Hu et al17 reported that, in China, when the cutoff value was set to 500 U/mL, the sensitivity and specificity of KL‐6 in ILD diagnosis were 77.75% and 94.51%, respectively. However, recently, literature reports have shown that the cutoff value of serum KL‐6 level varies among different races.18, 19 This study uses the recommended detection cutoff value (500 U/mL) of the KL‐6 kit produced in Japan as a reference, which may have an impact on the diagnosis of ILD. Therefore, it should establish its own reference interval in subsequent experiments.

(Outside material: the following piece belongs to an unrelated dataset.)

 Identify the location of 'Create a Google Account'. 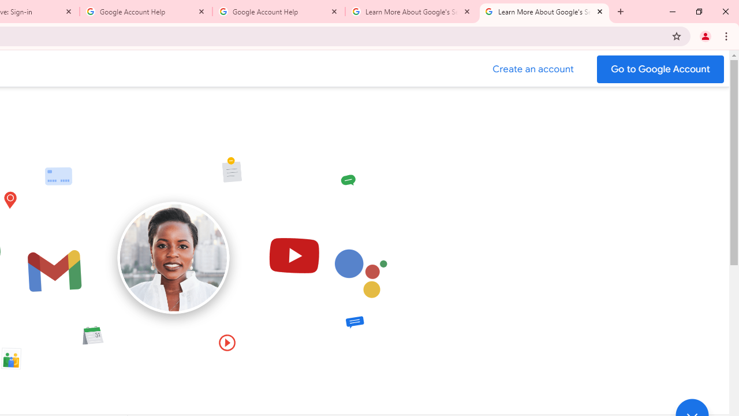
(533, 69).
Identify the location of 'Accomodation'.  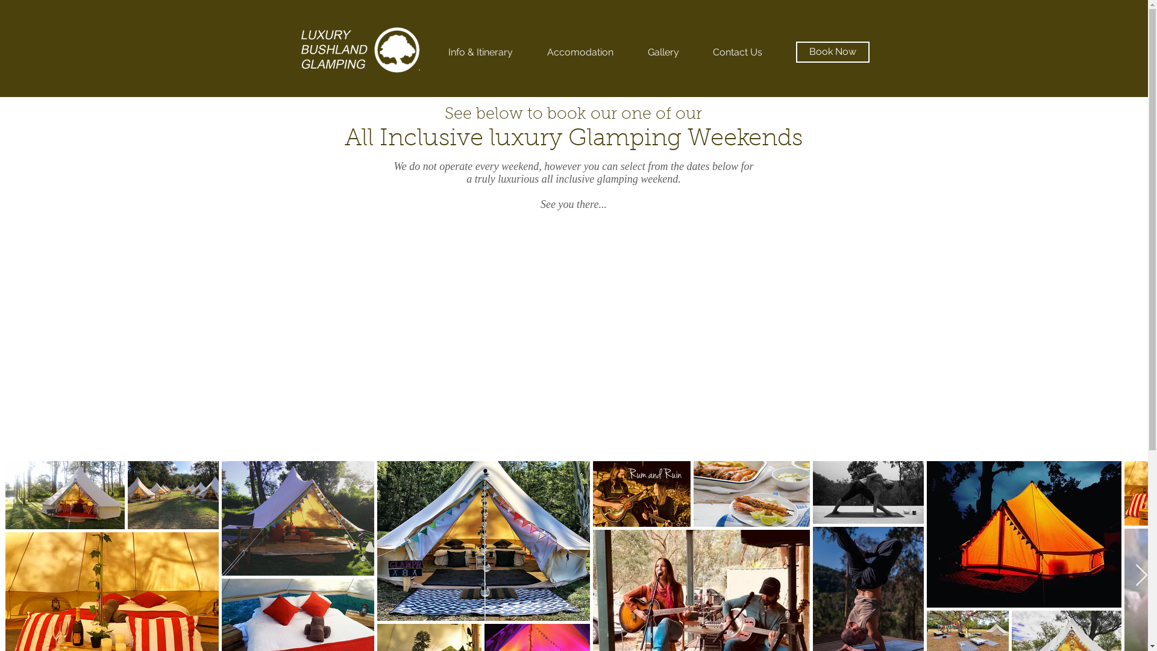
(580, 52).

It has been reported that KL‐6 has increased expression in various malignant tumors, can be used as a potential biomarker for tumors, and is of great value in the diagnosis, treatment, and monitoring of tumors.20 However, in this study, the serum KL‐6 level in patients with lung cancer was not significantly increased compared with that in healthy individuals, probably because KL‐6 was not adequately specific in lung cancer, and in clinical practice, the sensitivity and specificity should be improved by combining it with other tumor markers.

There are several limitations in our study. Although the serum KL‐6 levels in 56 patients with ILD were compared, the sample size was relatively small. If the sample size is increased, the results will be more representative. There is an age difference between the experimental group and healthy individuals due to the prevalent elderly population in the ILD group. If age‐appropriate subjects are included as much as possible, the diagnostic value of the test results will be more credible. This study did not investigate the correlation between KL‐6 and pulmonary function, HRCT, and drug administration in patients. No artificial intervention was conducted on the treatment of patients to reduce the influence of other confounding factors. Because the cutoff value of the KL‐6 level in patients with ILD was not determined, the correlation between KL‐6 level and clinical activity of ILD was not obtained. In the next step, a multicentre large‐scale study can be conducted to refine the classification of patients with ILD, explore changes in KL‐6 levels among subclass diseases, and design more rigorous experiments for further clarification.

CONCLUSION

The HISCL‐5000 CLEIA system has a high diagnostic efficiency. The method can be applied to the quantitative detection of serum KL‐6 in patients with respiratory diseases. Compared with those in other respiratory diseases, the serum KL‐6 level in patients with ILD is significantly increased, suggesting that clinicians can use KL‐6 in the auxiliary diagnosis of ILD.